--- WORK REQUIRED ---
Continue the report on the Harvard conference on UN reform and human rights, starting after its final sentence.

--- SUPPLIED PASSAGE ---

Welcoming remarks by Dean Elena Kagan.
Panel on persistent challenges to global governance moderated by Professor Joanne Scott.

Last Saturday, the Harvard Human Rights Journal presented a conference entitled “UN Reform and Human Rights”. The conference brought together leading scholars and practitioners in the field of international human rights law and experts on the United Nations (UN) to evaluate the current status of the United Nations as well as to address future directions for its various organs, such as the Commission on Human Rights and the Security Council.

The conference featured many high-profile speakers, including Mark Malloch Brown, Chef de Cabinet to the UN Secretary General; Stephen Lewis, UN Special Envoy to HIV/AIDS in Africa, and Ambassador Shirin Tahir-Kheli, Senior Advisor on UN Reform to the US Secretary of State. HLS Professors Ryan Goodman, Joanne Scott and Jack Goldsmith moderated the panels.

--- DATASET ---
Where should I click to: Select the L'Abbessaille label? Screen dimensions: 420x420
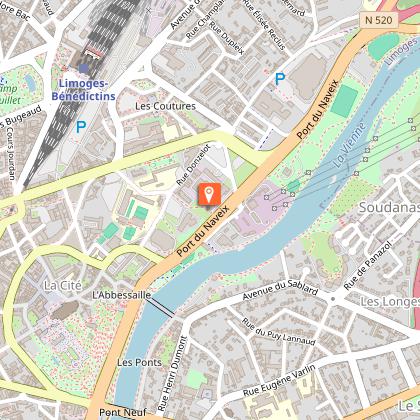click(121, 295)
...
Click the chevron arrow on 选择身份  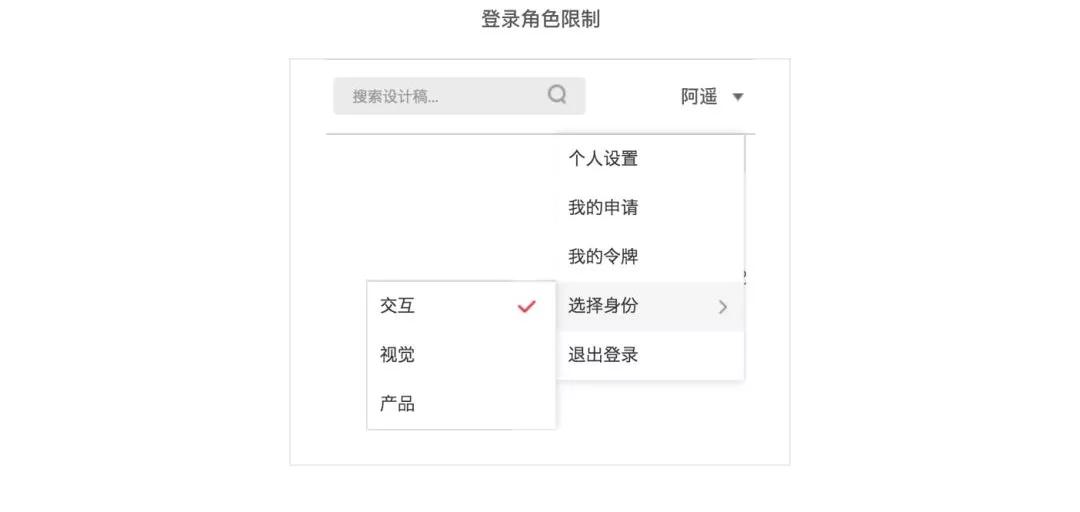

--- EXERCISE RESULT ---
At the September 2005 UN World Summit, the head of governments and states mandated the UN General Assembly to establish a new Human Rights Council, reform the Security Council, and carry out ECOSOC and management reforms. Sixty years after the creation of the UN, the international community reassessed the successes and failures of the institution to propose structural and substantive reforms.

The conference panel on Fixing the International Human Rights Machinery discussed the recent draft resolution by the General Assembly to create a new UN Human Rights Council to strengthen the UN Human Rights machinery. The draft resolution proposes a Council to address all human rights situations, more frequent meeting schedules in order to allow it to react more effectively to both chronic and urgent situations, and a mechanism for periodical reviews of the countries’ human rights records. The panelists stressed that governments must show the political will to swiftly approve the draft resolution. They also emphasised that the ability of the UN to protect human rights will depend on governments’ commitment to make the council a strong and effective body.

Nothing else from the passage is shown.